By Jean Jacques Maleval | December 6, 2010 at 2:49 pmEverybody prefers SSDs to HDDs because flash drives have all better specs, but costs (and limited number of write cycles). Today’s main analysis is to look at the trend of prices between the two technologies to find tomorrow’s winner.
To try answer to this crucial question, we looked at two conferences, SSD vs HDD $/GB in Retail at Flash Memory Summit 2010 last August at Santa Clara,CA and HDD Areal Density & The Low Price Limbo, last September at Diskcon in the same city by PriceG2, Inc.

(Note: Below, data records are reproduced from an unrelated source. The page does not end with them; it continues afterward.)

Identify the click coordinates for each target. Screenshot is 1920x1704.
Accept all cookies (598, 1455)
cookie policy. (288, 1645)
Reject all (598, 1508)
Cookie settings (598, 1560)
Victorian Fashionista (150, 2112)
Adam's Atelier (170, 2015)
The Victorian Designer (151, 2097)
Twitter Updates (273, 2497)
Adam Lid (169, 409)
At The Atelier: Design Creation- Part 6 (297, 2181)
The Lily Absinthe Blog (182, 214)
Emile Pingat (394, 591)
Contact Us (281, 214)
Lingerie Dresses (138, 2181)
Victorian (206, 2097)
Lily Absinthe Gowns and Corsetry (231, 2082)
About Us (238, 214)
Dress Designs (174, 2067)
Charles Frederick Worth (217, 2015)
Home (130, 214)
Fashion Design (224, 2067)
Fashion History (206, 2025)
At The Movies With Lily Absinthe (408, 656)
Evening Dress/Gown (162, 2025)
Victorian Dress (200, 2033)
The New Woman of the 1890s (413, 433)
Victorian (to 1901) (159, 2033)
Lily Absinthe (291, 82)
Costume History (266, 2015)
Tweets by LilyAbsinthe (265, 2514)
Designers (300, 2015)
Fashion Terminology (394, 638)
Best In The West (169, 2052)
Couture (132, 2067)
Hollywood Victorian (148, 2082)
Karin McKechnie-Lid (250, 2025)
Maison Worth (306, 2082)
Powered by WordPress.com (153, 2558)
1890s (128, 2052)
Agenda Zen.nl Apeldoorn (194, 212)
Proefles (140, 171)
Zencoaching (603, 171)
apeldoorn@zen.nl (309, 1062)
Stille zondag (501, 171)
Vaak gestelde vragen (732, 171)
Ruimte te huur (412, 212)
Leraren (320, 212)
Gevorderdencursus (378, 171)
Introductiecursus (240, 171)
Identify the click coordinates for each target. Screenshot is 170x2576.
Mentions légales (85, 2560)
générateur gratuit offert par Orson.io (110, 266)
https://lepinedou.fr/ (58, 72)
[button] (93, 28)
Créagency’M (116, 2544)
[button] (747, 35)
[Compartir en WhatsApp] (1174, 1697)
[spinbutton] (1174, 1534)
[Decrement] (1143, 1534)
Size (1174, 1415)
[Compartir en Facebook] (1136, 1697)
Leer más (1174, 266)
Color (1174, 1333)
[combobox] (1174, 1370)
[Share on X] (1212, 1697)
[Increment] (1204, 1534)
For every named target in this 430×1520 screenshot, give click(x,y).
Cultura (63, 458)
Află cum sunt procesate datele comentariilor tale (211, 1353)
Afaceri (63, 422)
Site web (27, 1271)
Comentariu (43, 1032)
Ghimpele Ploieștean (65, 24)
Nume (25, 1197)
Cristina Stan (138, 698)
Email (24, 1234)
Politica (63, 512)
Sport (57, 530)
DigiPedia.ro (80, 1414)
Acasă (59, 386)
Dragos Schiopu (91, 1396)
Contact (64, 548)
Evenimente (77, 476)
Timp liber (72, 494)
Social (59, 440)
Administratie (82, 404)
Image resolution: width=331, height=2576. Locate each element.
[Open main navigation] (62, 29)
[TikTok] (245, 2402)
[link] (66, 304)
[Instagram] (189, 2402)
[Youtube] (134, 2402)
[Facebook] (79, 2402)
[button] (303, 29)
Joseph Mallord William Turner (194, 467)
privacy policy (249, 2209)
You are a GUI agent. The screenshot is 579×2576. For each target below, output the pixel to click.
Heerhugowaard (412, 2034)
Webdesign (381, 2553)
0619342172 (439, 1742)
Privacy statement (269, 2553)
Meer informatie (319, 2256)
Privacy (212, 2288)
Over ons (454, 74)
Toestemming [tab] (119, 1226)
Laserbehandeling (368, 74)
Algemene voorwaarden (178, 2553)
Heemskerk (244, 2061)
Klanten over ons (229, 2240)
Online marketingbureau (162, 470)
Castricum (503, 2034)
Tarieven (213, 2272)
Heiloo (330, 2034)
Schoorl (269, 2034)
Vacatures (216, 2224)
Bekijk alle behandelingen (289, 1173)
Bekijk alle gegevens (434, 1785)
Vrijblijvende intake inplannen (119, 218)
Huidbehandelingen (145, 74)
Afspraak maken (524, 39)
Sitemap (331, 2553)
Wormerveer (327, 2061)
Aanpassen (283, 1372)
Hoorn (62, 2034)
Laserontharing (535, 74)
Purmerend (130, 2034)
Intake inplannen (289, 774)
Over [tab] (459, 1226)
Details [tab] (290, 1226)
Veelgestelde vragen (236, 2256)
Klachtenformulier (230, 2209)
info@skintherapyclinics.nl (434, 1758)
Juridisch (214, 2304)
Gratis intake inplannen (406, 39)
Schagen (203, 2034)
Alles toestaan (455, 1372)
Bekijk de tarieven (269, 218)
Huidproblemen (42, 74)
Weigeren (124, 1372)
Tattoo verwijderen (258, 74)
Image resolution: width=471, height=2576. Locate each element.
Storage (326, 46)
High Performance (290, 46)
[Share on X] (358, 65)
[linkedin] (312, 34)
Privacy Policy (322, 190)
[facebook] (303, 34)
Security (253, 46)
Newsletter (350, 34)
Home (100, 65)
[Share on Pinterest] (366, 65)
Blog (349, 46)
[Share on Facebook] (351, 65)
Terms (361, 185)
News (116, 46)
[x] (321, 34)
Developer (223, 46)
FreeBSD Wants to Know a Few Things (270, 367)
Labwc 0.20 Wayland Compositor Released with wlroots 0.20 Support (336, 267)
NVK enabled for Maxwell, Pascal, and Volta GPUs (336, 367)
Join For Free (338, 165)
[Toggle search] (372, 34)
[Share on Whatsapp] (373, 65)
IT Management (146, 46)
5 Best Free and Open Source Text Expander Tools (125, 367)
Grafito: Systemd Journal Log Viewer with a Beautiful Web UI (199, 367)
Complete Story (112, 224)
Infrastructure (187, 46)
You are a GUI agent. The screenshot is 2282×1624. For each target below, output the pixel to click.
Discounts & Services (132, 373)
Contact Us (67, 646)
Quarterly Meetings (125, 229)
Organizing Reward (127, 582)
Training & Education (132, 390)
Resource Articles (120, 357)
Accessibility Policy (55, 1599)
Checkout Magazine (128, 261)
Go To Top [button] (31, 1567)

This market research firm tracks the retail industry products – currently HDDs, SSDs, USB keys and flash cards – on Internet to create intelligence for its clients. His president, Andy Higginbotham, was formerly senior director, marketing for WD, and director, sales and marketing for Samsung’s HDD division.
The most interesting comparison is between 2.5-inch HDDs and SSDs where the battle is concentrating for notebooks.
Higginbotham said that: "The lowest retail price for a 256GB SSD is currently at a 13X premium over a 250GB HDD in 3Q10," respectively "$520 and $39.99".
At the question "Are SSD’s going to take over the HDD world any time soon?", he answered: "It’s going to be a while. While SSD’s have sustained 50% year-on-year price reductions in the past, flash foundry owners are giving guidance (August 2010) of 18% reduction in 2011 and 38% reduction in 2012. If this is the case, then in 2012, with $49 a consumer may buy a 1TB 2.5” drive or an 80GB SSD. Still a big gap."
During the presentations, he published the following table (we calculated the ratio):
Lowest $/GB (Brand new in retail)
2007 |
2008 | 2009 | 2010 | 2011 | 2012 | |
2.5-inch HDD | 0.79 | 0.53 | 0.22 | 0.16 | 0.08 | 0.05 |
SSD | – | 12.50 | 1.95 | 1.19 | 0.98 | 0.60 |
Ratio | NA | x24 | x9 | x7 | x12 | x12 |
(Source: PrceG2)
He noted a dramatic decrease in retail SSD $/GB starting in 2007 and forecasts that for 2011-2012, the yearly reduction of flash memory will be at around 50%, implicating that we may have 80GB SSD in 2012 for only $23 (= $0.29/GB * 80GB).
"2012 may be pivotal year when SSD makes dramatic unit shipments increase", he concluded.